Reputation: 175
I am getting "Transport error during HTTP request" on google dataflow on using BigQueryIO.Read
.
Code:
PipelineOptionsFactory.register(UserClickOptions.class);
DataflowPipelineOptions options =
PipelineOptionsFactory.fromArgs(args).as(UserClickOptions.class);
Pipeline p = Pipeline.create(options);
......
final PCollection<TableRow> result =
p.apply(BigQueryIO.Read.named("lookup")
.fromQuery(Query.getLookupQuery()));
My query is like:
SELECT ROW_NUMBER() OVER() as Id, prop11 as X FROM (
SELECT prop11 FROM
(TABLE_DATE_RANGE([Mapping.network_v2_],
DATE_ADD(CURRENT_TIMESTAMP(), -1, 'YEAR'),CURRENT_TIMESTAMP()))
WHERE (REGEXP_MATCH(pagename,"^[1-9][^404]"))
AND (prop11 IS NOT null AND prop11 !="")
GROUP EACH BY prop11;
if run the query on Bigquery console it works and pipeline works for 3 months of data. Rows around 12 millions for a year.
Exception trace:
(9e64c4000646eed): Workflow failed.
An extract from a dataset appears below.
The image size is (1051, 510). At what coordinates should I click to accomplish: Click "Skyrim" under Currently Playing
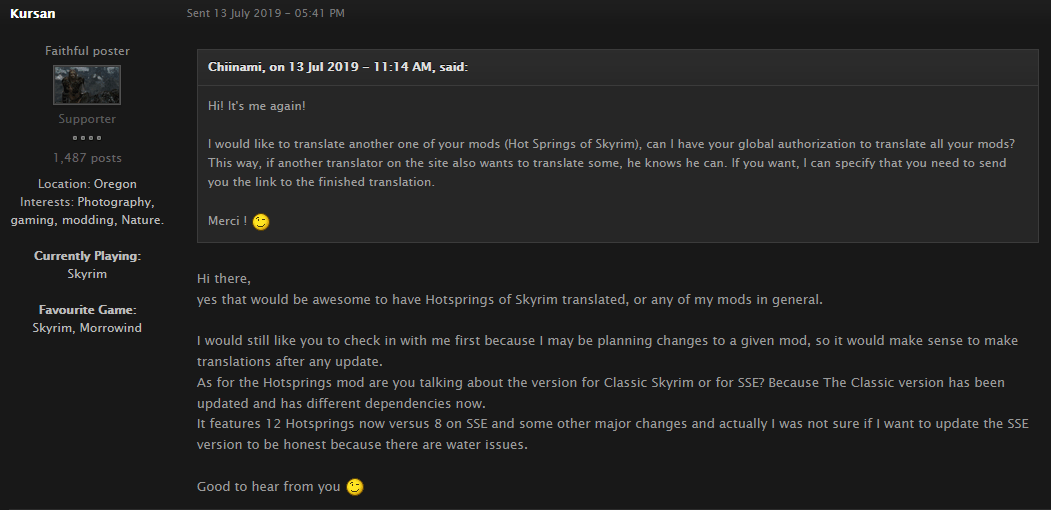pos(87,274)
Causes: (d785ff42d5d40091):
S06:CPNlookup+ParDo(Cpn2Csv)+ParDo(Row2KV)
+cpn2File/FileBasedSink.ReshardForWrite/Window.Into()
+cpn2File/FileBasedSink.ReshardForWrite/RandomKey
+cpn2File/FileBasedSink.ReshardForWrite/GroupByKey/Reify
+cpn2File/FileBasedSink.ReshardForWrite/GroupByKey/Write failed.,
(eec2b6fa988abf05): BigQuery: query execution in project "cip-newsuk-data" failed.,
(eec2b6fa988abbce): BigQuery execution failed.,
(eec2b6fa988ab897): Transport error during HTTP request.
Update 12/Apr/2006 :: I am getting these failure for a day worth of data but frequency is very less compare 3 months of data.
Upvotes: 2
Views: 405
Reputation: 6130
We think we tracked this down and hope it will get fixed in the near future. In the meantime, there may be a work around that gets you unblocked for now.
The error you are seeing might be avoided if you try using TABLE_DATE_RANGE_STRICT
instead of TABLE_DATE_RANGE
. This will require that all tables expected by the date range are present, which may or may not be the case for you.
As an example, if you change your query to:
SELECT ROW_NUMBER() OVER() as Id, prop11 as X FROM (
SELECT prop11 FROM
(TABLE_DATE_RANGE_STRICT([Mapping.network_v2_],
DATE_ADD(CURRENT_TIMESTAMP(), -1, 'YEAR'),CURRENT_TIMESTAMP()))
WHERE (REGEXP_MATCH(pagename,"^[1-9][^404]"))
AND (prop11 IS NOT null AND prop11 !="")
GROUP EACH BY prop11;
See the documentation on table wildcard functions for more details on TABLE_DATE_RANGE_STRICT
.
Upvotes: 3